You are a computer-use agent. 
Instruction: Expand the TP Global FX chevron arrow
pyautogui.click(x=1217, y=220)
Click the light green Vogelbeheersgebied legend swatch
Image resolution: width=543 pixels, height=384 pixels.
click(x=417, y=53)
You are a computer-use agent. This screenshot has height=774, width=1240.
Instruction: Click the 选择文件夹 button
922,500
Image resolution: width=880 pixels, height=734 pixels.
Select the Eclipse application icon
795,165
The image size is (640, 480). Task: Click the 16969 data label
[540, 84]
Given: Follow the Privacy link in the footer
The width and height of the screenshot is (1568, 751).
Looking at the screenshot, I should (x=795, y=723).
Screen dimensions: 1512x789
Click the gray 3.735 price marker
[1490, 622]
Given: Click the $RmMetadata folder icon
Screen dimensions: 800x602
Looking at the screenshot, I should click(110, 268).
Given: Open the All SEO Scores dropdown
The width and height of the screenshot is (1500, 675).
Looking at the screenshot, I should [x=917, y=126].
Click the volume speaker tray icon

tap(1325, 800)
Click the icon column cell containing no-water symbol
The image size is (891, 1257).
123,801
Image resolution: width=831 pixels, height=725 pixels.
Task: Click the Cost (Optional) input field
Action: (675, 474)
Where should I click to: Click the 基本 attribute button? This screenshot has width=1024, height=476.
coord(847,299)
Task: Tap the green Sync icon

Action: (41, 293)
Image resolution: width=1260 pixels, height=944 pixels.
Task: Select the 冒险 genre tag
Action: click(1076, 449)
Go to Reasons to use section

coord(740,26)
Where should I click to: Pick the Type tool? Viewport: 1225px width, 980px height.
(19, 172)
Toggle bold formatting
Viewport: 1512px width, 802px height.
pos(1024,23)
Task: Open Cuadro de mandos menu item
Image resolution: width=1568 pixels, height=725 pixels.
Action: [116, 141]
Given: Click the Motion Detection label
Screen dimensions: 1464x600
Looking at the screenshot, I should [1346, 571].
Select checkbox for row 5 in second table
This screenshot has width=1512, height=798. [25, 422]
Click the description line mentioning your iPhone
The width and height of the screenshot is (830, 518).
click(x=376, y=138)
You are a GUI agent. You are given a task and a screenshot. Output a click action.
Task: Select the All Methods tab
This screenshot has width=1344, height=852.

BRIEF: Please duplicate the listing lines starting with the line that contains "Screen dimensions: 1512x789" and going on through the line that contains "This screenshot has width=1512, height=798.", with both of those lines included.

SOLUTION FOR THIS TASK:
Screen dimensions: 1512x789
Click the gray 3.735 price marker
[1490, 622]
Given: Click the $RmMetadata folder icon
Screen dimensions: 800x602
Looking at the screenshot, I should click(110, 268).
Given: Open the All SEO Scores dropdown
The width and height of the screenshot is (1500, 675).
Looking at the screenshot, I should [x=917, y=126].
Click the volume speaker tray icon

tap(1325, 800)
Click the icon column cell containing no-water symbol
The image size is (891, 1257).
123,801
Image resolution: width=831 pixels, height=725 pixels.
Task: Click the Cost (Optional) input field
Action: (675, 474)
Where should I click to: Click the 基本 attribute button? This screenshot has width=1024, height=476.
coord(847,299)
Task: Tap the green Sync icon

Action: (41, 293)
Image resolution: width=1260 pixels, height=944 pixels.
Task: Select the 冒险 genre tag
Action: click(1076, 449)
Go to Reasons to use section

coord(740,26)
Where should I click to: Pick the Type tool? Viewport: 1225px width, 980px height.
(19, 172)
Toggle bold formatting
Viewport: 1512px width, 802px height.
pos(1024,23)
Task: Open Cuadro de mandos menu item
Image resolution: width=1568 pixels, height=725 pixels.
Action: [116, 141]
Given: Click the Motion Detection label
Screen dimensions: 1464x600
Looking at the screenshot, I should [1346, 571].
Select checkbox for row 5 in second table
This screenshot has width=1512, height=798. [25, 422]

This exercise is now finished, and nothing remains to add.